Turns out the roommate was fresh back at BPU after a stint in state prison. Roommate went to state prison because he had been stealing stuff — laptops, phones, and so forth — from classmates at BPU. When roommate was caught, he attempted to pin the thefts on friends, and when that failed blamed mental illness. He was currently on probation, and was having some trouble with his probation officer — and might be trying to curry favor.

No, BPU didn’t warn Client that he was rooming with a recently released felon with a record of falsely implicating others in crimes and a pattern of blaming mental illness for his conduct against fellow students.

By the way, the same mid-sized DA’s office that was prosecuting Client had recently prosecuted the roommate — and had withheld any information about the roommate’s recent criminal activity, as had BPU in my discussions with them.

I subpoenaed roommate to the preliminary hearing and told the DA I was going to interrogate him. The roommate appeared, looking terrified. General counsel for BPU appeared, looking concerned. The judge looked angry — she felt it was my responsibility to arrange for a criminal defense attorney for the roommate if I knew that my questioning might trigger a Fifth Amendment assertion. Interesting theory, judge.

The DA had a long talk with a supervisor, and a long talk with the roommate, and came back to me with a deal: drop the gun charge and accept deferred entry of judgment on the drug charge. If Client completed probation successfully, the case would be dismissed, with no conviction. Notwithstanding how much Client and I wanted to put roommate on the stand and eviscerate him, or force him to take the Fifth and tank the DA’s case, it was impossible to turn down the deal — the risks were too high. Client took the deal, completed probation successfully, and as far as I know has run into no problems since.
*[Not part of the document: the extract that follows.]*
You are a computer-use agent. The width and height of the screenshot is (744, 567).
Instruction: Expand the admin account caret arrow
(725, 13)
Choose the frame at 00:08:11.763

I would be lying if I said that I believed the client when he told me the gun and the drugs. But, thank God, I took him seriously — that is to say, I followed up on what he had to say with the resources available to me.
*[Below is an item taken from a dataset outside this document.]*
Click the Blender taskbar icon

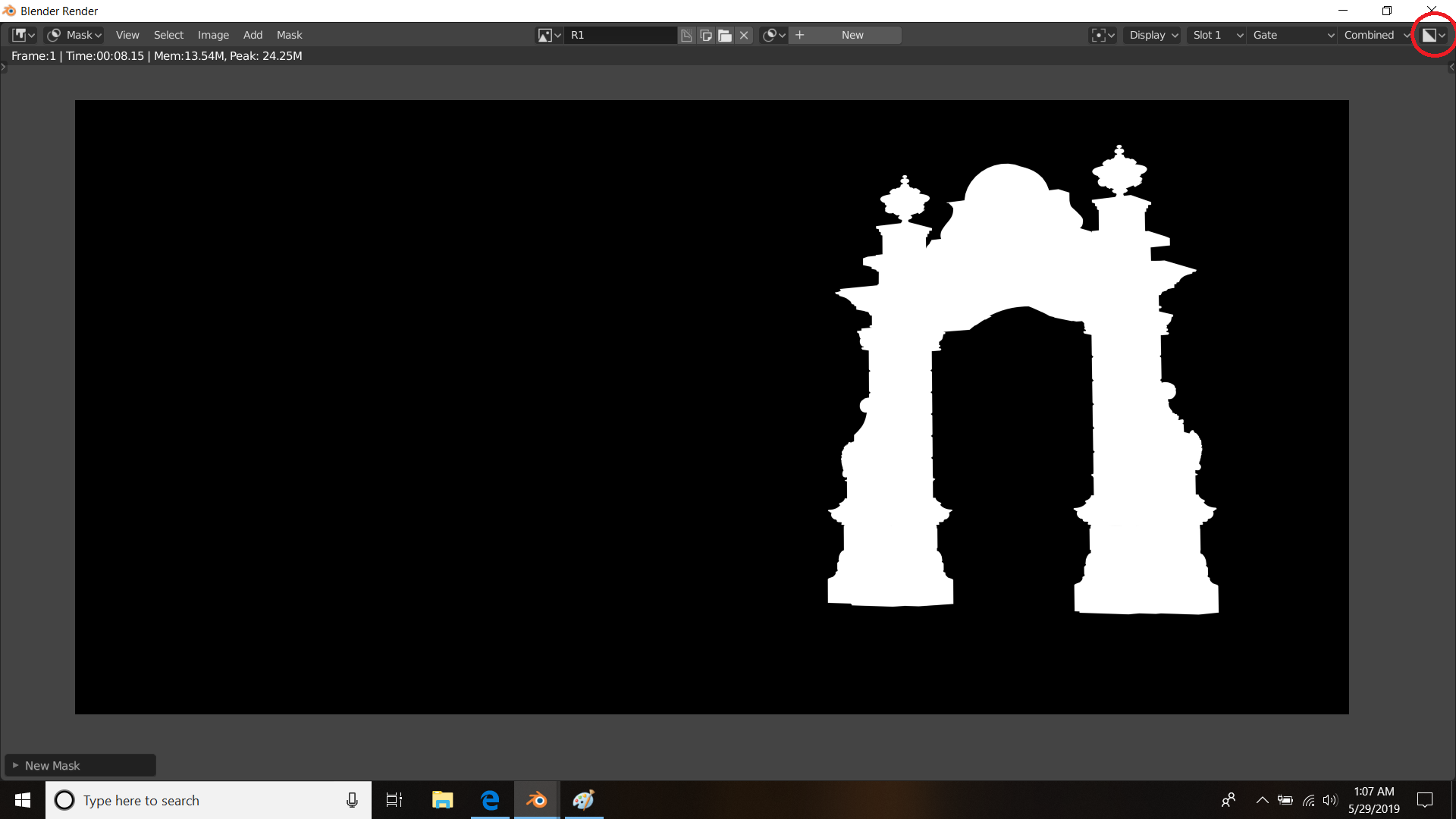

Just as prosecutors are captured by the system and its culture, so are defense attorneys. It is currently fashionable for defense attorneys to say “clients lie” and “most clients are guilty.” I wouldn’t agree with either proposition. Everybody lies; I don’t think clients lie more than anyone else in terrifying and stressful circumstances. Humans tend to remember a version of events that puts them in the best light, something we normally regard as a mere venal sin. It’s just that criminal defense scenarios require a level of precision and accuracy that most human interactions don’t.
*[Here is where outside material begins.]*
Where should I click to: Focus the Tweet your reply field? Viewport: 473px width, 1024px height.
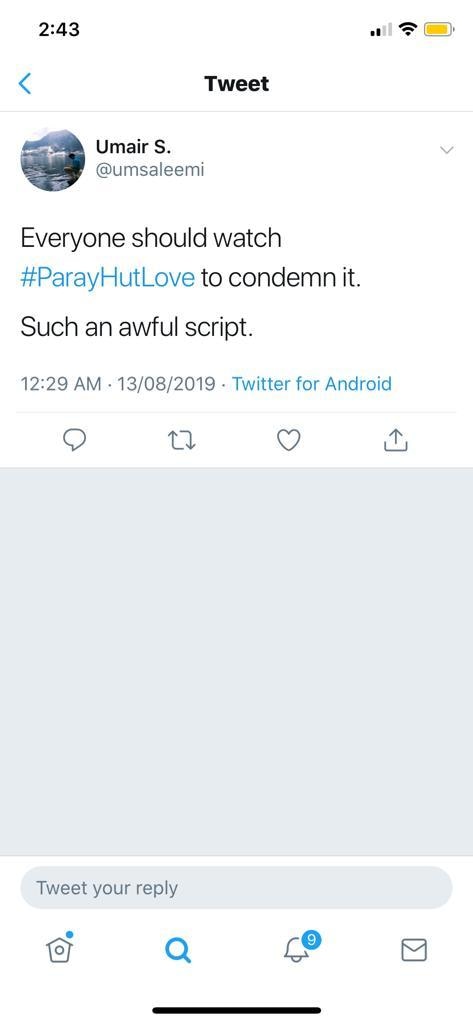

Being an effective and responsible criminal defense attorney doesn’t require believing everything a client says, exactly. The policy could be better described as “trust, but verify.” The key isn’t to build a defense on the premise that everything the client says is perfectly accurate. The key is to take what the client says seriously and follow up on it, rather than dismissing them out of hand. If you don’t, you’re not defending the client — you’re defending your stereotype of the client.